После того как прозвучала последняя нота, я долго прихожу в себя – и только тогда слышу аплодисменты.

* * *

КАК ОБЫЧНО, мне подарили букет, и уже за кулисами директор вручил конверт с оплатой в румынских леях. Я не имела права открыть его, у меня было строгое предписание передать деньги государственному ведомству в течение двадцати четырех часов по прибытии в Прагу вместе со всеми другими гонорарами, полученными в ходе тура, и паспортом.

Я думаю, директор в Сибиу понимал, что мне перепадет лишь небольшая часть от тех, кто контролировал гастроли, поэтому он снова горячо обнял меня: «Мы не можем заплатить вам много, товарищ Ружичкова, но, пожалуйста, не отказывайтесь, если мы снова пригласим вас.
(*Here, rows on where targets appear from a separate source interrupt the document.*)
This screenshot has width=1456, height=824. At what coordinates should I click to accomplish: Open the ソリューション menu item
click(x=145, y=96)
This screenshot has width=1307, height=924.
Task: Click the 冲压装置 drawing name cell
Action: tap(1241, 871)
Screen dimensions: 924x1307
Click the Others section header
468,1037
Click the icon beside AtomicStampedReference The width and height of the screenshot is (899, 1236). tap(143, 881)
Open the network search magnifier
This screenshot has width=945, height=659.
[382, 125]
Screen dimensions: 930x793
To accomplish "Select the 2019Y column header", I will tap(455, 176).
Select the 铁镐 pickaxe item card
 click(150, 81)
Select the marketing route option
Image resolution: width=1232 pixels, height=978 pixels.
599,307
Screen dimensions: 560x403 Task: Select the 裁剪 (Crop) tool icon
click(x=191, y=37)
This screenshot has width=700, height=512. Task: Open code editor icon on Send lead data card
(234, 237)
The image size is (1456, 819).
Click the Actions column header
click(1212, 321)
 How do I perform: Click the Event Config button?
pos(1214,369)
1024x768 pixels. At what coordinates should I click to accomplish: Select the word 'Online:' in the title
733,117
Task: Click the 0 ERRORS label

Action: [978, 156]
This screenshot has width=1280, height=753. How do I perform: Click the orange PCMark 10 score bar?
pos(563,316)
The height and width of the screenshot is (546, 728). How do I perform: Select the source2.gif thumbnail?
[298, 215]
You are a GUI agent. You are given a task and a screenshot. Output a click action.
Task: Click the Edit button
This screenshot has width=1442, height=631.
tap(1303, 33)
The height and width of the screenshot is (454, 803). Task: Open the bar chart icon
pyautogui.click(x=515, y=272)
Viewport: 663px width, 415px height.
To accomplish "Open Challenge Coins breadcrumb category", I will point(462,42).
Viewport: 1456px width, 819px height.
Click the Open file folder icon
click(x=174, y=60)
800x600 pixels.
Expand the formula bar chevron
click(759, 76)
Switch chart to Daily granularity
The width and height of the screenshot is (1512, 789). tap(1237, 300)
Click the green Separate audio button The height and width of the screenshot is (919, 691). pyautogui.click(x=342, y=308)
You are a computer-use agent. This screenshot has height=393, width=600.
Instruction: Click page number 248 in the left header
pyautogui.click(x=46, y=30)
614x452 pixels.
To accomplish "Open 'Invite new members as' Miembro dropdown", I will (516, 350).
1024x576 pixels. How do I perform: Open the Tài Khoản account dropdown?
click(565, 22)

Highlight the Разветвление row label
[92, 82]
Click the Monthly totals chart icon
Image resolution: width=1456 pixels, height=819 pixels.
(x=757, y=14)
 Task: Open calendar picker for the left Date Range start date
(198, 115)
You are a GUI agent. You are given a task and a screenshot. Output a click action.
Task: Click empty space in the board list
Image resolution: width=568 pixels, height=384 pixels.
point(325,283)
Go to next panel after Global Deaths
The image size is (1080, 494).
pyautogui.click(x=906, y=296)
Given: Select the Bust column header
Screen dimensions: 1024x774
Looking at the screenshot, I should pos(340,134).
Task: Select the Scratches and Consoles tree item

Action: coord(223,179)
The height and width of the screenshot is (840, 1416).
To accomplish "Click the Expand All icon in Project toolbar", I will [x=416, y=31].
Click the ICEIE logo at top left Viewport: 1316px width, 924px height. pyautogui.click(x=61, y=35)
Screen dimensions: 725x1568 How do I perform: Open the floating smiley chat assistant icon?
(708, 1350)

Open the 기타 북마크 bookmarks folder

Для нас много значит приезд такого человека, как вы».

Такой человек, как вы.

Глядя в глаза директора, я задумалась о выбранных им словах. Сомневаюсь, что он знал мою историю. Полагаю, что он имел в виду то, что в их места не часто заносит кого-то из немногочисленных музыкантов, живущих за железным занавесом и при этом имеющих разрешение записывать альбомы и даже – иногда – выезжать на Запад.

Подтвердив, что вернусь, я приняла его предложение сопроводить меня позже на вокзал, ночью под усиливавшимся снегопадом. Средневековый центр Сибиу – чрезвычайно живописный район, но на окраинах города чувствовалось, что для горожан зима – еще одно в череде тяжелых испытаний. На пути к вокзалу мы обгоняли прохожих, которые были настолько бедны, что обувь им заменяли обмотки из тряпок.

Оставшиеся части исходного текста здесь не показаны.